6.3. Tarde mansa

  • José Carlos Mariátegui

 

         1Ayer hubo quórum en la Cámara de Diputados. Pero no hubo gana de que hubiera lo que el público aguardaba. Que no era sino un poco de bulla, un poco de trepidación y un poco de trocatinta. Un poco no más.
         El público quería drama y la Cámara quería zarzuela. El público pedía y la Cámara negaba. El público juntaba las manos y la Cámara movía la cabeza.
         Y todo el sentimiento de la Cámara se había condensado en un proyecto de los señores Ingunza Delgado y Roig Rivera. Un proyecto destinado a la más risueña resonancia callejera. Un proyecto que solo podía haber sido suscrito por el señor Ingunza Delgado y el señor Roig Rivera en comandita.
         Un proyecto que decía más o menos:
         —Impóngase un impuesto a los solteros mayores de veinticinco años.
         Y que hizo pensar al señor Borda en una adición:
         —¡Impuesto progresivo!
         Sonrió la Cámara.

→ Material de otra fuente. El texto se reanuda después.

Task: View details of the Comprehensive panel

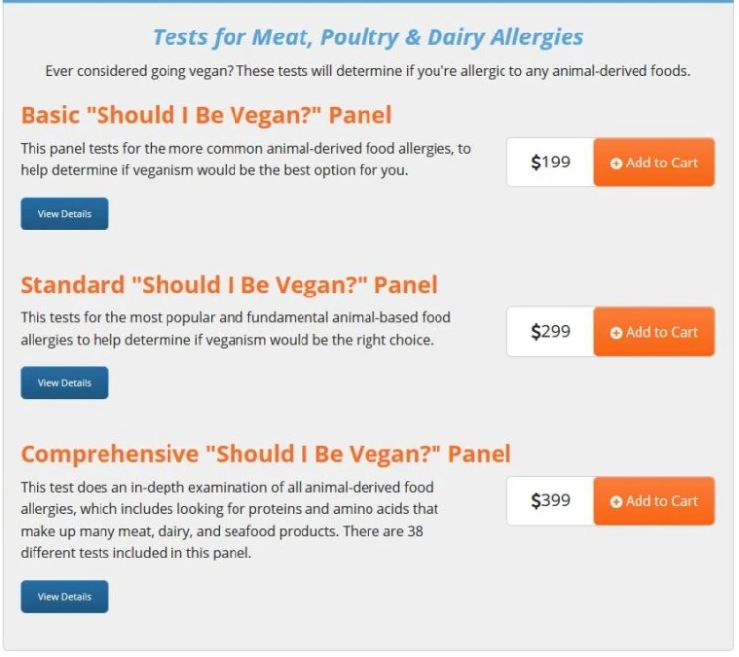Action: click(x=64, y=596)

Sonrieron las galerías. Sonrieron los periodistas. Sonrieron los taquígrafos. Sonrió la farola. Y sonrieron, sobre todo, el señor don Manuel Bernardino Pérez y el señor don Emilio Sayán Palacios, célibes contumaces.
         El ambiente se puso regocijado.
         Y nosotros, desde la tribuna de los periodistas, murmuramos con un convencimiento infinito:
         —¡Después de esto no puede haber tragedia!
         Abajo, en sus escaños, nos lo confirmaron los señores Ingunza Delgado y Roig Rivera que, agarrados de las manos, se entregaban en brazos de la celebridad y de la gloria.
         Y naturalmente terminó la sesión sosegada y amena.
         Aparecieron en la sala los ministros y aparecieron con semblante de ministros seguros. El señor Maúrtua, nuestro ilustre ministro bolchevique, más que ministro de hacienda semejaba un puntal. Y probablemente era lo que semejaba.
         Habló el presidente de la Cámara:
         —Continúan las interpelaciones.
         Y se paró el señor Maúrtua:
         —Bueno. Nos habíamos quedado en que el señor Químper pensaba que el Ministerio de Hacienda no se había manejado con el debido celo. ¿No es cierto, señores?
         Asintió anhelante el público:
         —Eso es.
         Y prosiguió el señor Maúrtua:
         —Bueno. El juicio del señor Químper como juicio de parlamentario, está muy bien. Yo me lo explico. Yo lo apruebo. Yo lo haría mío si yo no fuera ahora ministro de Hacienda.
         El público no tuvo más remedio que abrir la boca.
         Y prosiguió el señor Maúrtua:
         —Yo, señores, juzgaba a los ministros lo mismo que el señor Químper cuando estaba en mi banco de diputado. Lo mismo que el señor Químper. Exactamente lo mismo. Creía siempre que los ministros no hacían todo lo que podían.
         El público dejó que se le escapara su sorpresa:
         —¡Oh!
         Y el señor Maúrtua se ciñó en un recorte final:
         —Y es muy natural que así sea. Es muy bueno que así sea. Es muy provechoso que así sea. Los representantes deben exigirles a los ministros más de lo que pueden hacer para que los ministros hagan todo lo que pueden hacer.
         Luego el señor Maúrtua absolvió las interpelaciones.
         Y concluyó así:
         —Tengo seguridad de haberme comportado con la mayor actividad y la mejor intención posibles. Pero en cambio no tengo seguridad de haberme comportado con el talento y la capacidad con que otro ministro de Hacienda se habría podido comportar. Y si la Cámara acusa de eso mi gestión, de poca eficiencia, yo me confieso culpable, señores diputados.
         Aquí sonó, naturalmente, un aplauso.
         Y el señor Químper dijo en su discurso de contestación:
         —Yo no acuso al señor Maúrtua. Yo no acuso sino al gobierno.
         Para que el señor Maúrtua, cruzando los brazos sobre el pecho, replicase:
         —Yo soy, señor Químper, un miembro del gobierno. Yo comparto pues las responsabilidades del gobierno. Yo soy tan pecador como el gobierno.
         La sesión acabó con una gran sonrisa.